1. Change from nextclade align to sort with a minimizer index - this should be added to the seqs directory (also created for CCHF)
2. Improve the Influenza reference sequences list used in by nextclade sort - ideally this would include reference sequences for all known HA, NA subtypes -> there are approx. 13x12, with each 8 segments, i.e. a total of 1048 reference segments. I don't want to have to have to manually annotate this and sadly the NCBI virus webpage isn't easily scrapped (I tried using beautiful soup), so I will most likely download all assemblies as these include annotated segments and choose the first fully annotated genome of each subtype as the reference - first starting with the refSeq database (sadly they only have 7 full reference genomes, and this includes two different H1N1 and H5N1 reference assemblies). Then I will search for the rest in genbank.
```
datasets download genome taxon 11320 --assembly-source refseq
datasets download genome taxon 11320 --assembly-source genbank
```
3. Change the ingest filter that filters sequences (e.g. H5N1 sequences) based on a field in the fasta header to filter sequences based on the results of nextclade sort - this should be more sensitive. 

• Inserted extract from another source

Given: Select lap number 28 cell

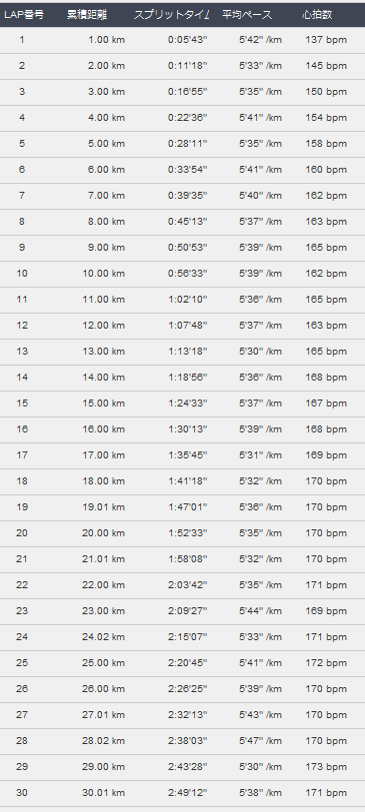Looking at the screenshot, I should (22, 740).
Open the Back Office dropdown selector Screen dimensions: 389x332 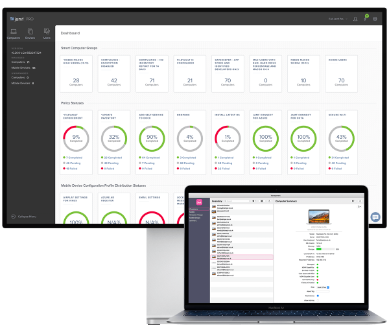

4. Add a "known" grouping field - e.g. a list of sequences where the groups are known. In influenza we have ~80k assemblies - this is a source of truth for grouping segments - we know for sure that all sequences in an assembly should be grouped. Before grouping based on a heuristic we should group based on the results of the assembly download - sadly the accessions of nucleotide sequences in an assembly cannot be seen from the summary alone: e.g. `datasets summary genome accession GCF_001343785.1`, so we will need to download all assemblies and parse the contents to obtain these groups - this can only be seen inside the downloaded fasta (also note the downloaded assemblies do not include metadata information so we still need to download all nucleotide sequences with metadata). Note this will have no affect on CCHF as there is only one assembly there - the reference genome which we already group together.